To get a rule ready for review, the CI jobs will check for these things:

  1. Formatting applied by pre-commit
  2. Passing tests
  3. Passing metalinter checks

In addition, we recommend:

  1. Having a good rule message. A good message includes a 1) description of the pattern, 2) a description of why this pattern was detected, 3) and how to fix the issue.
  2. Using namespacing for your rule.
  3. Metadata. Including references is very helpful!

pre-commit

To install pre-commit:

$ python -m pip install pre-commit

Then, install the pre-commit hooks:

$ pre-commit install

To check if pre-commit is working as expected, run the following command:

$ pre-commit run --all

Once pre-commit is set up you may commit code and create pull requests as you would expect.

Tests

Test files should always accompany new rules. Test file names must match the rule file name, except for the extension. For example, if the rule is in my-rule.yaml, the tests should be in my-rule.js (or another valid extension for the target language). Inside the test file, expected findings should be marked with a comment that reads ruleid: my-rule on the line directly above. You can also include code that should not be detected with ok: my-rule. Use the appropriate single-line comment syntax for the target language (# for Python, // for JavaScript, etc.). An example is listed below.

rules:
- id: my-rule
  pattern: var $X = "...";
  ...
// ruleid: my-rule
var strdata = "hello";
// ok: my-rule
var numdata = 1;

For more information, visit Testing rules.

Metalinter

We use Semgrep to scan semgrep-rules! The semgrep-rule-lints job will run a few lints on a new rule submission to check for mistakes, performance problems, and best-practices for submitting to this repository.

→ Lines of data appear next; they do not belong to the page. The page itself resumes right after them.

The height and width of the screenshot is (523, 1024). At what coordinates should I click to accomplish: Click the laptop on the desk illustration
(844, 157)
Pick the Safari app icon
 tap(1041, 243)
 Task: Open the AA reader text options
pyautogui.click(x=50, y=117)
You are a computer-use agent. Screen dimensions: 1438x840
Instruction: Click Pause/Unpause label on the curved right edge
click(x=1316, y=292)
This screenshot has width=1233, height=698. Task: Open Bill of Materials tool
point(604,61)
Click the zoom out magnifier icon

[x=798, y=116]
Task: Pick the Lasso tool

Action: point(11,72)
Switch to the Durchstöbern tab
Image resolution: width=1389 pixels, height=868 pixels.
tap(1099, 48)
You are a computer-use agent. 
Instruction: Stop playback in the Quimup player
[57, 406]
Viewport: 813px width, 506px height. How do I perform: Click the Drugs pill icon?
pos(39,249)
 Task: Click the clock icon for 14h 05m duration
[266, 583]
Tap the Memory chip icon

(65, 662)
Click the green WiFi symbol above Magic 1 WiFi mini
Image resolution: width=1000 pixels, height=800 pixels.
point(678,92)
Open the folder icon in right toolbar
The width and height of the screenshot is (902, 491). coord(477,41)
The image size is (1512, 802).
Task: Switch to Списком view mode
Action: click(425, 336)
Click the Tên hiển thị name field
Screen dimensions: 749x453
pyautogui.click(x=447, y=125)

We have developed a few best-practices for rules submitted to this repository based on how Semgrep CLI users want to interact with the data. The semgrep-rule-lints job will check for the following metadata:

  • The presence of a category metadata field. This is one of {security, best-practice, correctness, maintainability, performance}.
  • The presence of a technology metadata field. This is usually the library or framework the rule is targeting. If it's for the language itself, just use the language name, e.g., python.
  • The use of the YAML multiline string operator >- when rule messages span multiple lines. This presents the best-looking rule message in the terminal.
  • For security rules, the presence of owasp and cwe metadata tags. This lets users group Semgrep results by familiar security tags.

Rule Messages

A good rule message includes:

  1. A description of the pattern (e.g., missing parameter, dangerous flag, out-of-order function calls).
  2. A description of why this pattern was detected (e.g., logic bug, introduces a security vulnerability, bad practice).
  3. An alternative that resolves the issue (e.g., use another function, validate data first, discard the dangerous flag).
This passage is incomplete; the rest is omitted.